> [Testo della pagina]
<<<<

Don Ciotti scrive con la classica retorica di stampo ecclesiastico affermando di portare così "la verità". Ma quella che enuncia è una verità piegata dalla retorica che si evidenzia in netta contraddizione la verità che emerge dei fatti (documentati).

Come Casa della Legalità non eravamo entrati su questa vicenda, lo facciamo ora avendo sentito, con attenzione, le "due campane". Lo facciamo oggi, laicamente, perché non ci piace che si mistifichino i fatti nel nome di una "verità" distorta dall'esigenza di "cancellare" i fatti stessi che, nel bene o nel male, sono quelli è come tali vanno valutati ed affrontati...

Don Ciotti nella sua risposta conferma di fatto (anche se per accorgersene occorre evitare di essere distratti dall'abile uso della retorica), che, saliti dalla Sicilia, Filippo ed Antonietta, hanno lavorato in nero per le strutture del Gruppo Abele. Infatti il Ciotti afferma che "poi", dopo l'esperienza non positiva alla Certosa, hanno regolarizzato la posizione di Antonietta, la fidanzata di Filippo, ma non quella di Filippo ("Di lì a poco, Antonietta verrà regolarmente assunta").
Stando alla documentazione che ci è stata inviata - per poter approfondire e capire senza alcun preconcetto ed alcuna esigenza di tutelare qualsivoglia dogma - risultano tra l'altro diverse buste di pagamenti effettuati in “nero” a Filippo e Antonella. Un bigliettino scritto da Don Ciotti toglie ogni fraintendimento: “Un “piccolo” acconto in attesa di “regolarizzare” il vostro impegno”. Ed allora qui viene un primo punto fermo: il rilievo mosso da Lazzara e ripreso da Amorosi non solo non è “diffamatorio” o “calunnioso” ma corrisponde a fatti reali.

>>>>

> [Azioni richieste]
a. Nel testo su Don Ciotti, chi viene regolarmente assunta poco dopo l'esperienza alla Certosa?
b. Trascrivi dal testo su Don Ciotti il passo che va da "Don Ciotti scrive" fino a "valutati ed affrontati...".

> [Contenuto del dataset]
<<<<

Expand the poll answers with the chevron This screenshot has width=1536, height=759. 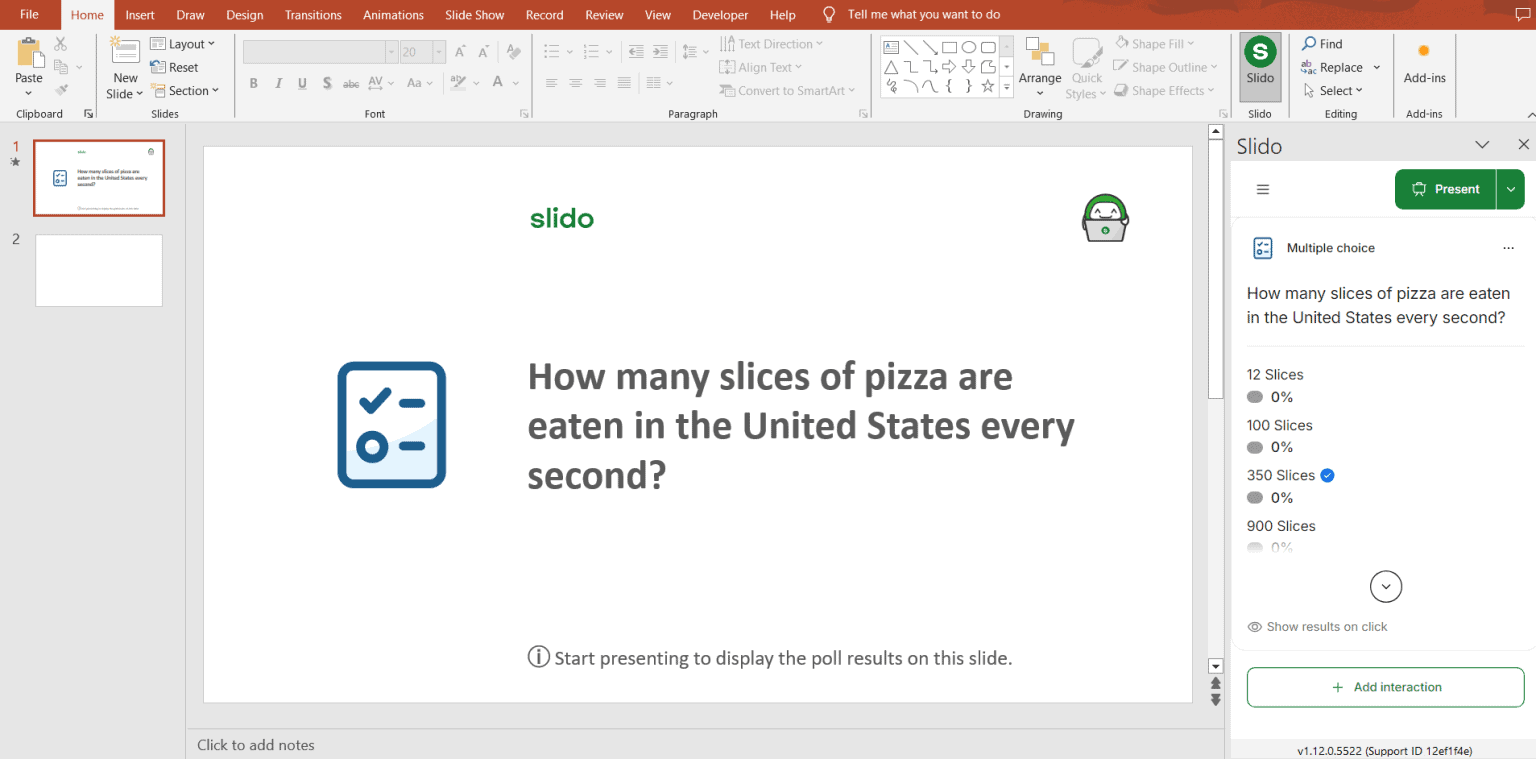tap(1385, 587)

>>>>

> [Risultati attesi]
a. Antonietta, la fidanzata di Filippo.

b.
Don Ciotti scrive con la classica retorica di stampo ecclesiastico affermando di portare così "la verità". Ma quella che enuncia è una verità piegata dalla retorica che si evidenzia in netta contraddizione la verità che emerge dei fatti (documentati).

Come Casa della Legalità non eravamo entrati su questa vicenda, lo facciamo ora avendo sentito, con attenzione, le "due campane". Lo facciamo oggi, laicamente, perché non ci piace che si mistifichino i fatti nel nome di una "verità" distorta dall'esigenza di "cancellare" i fatti stessi che, nel bene o nel male, sono quelli è come tali vanno valutati ed affrontati...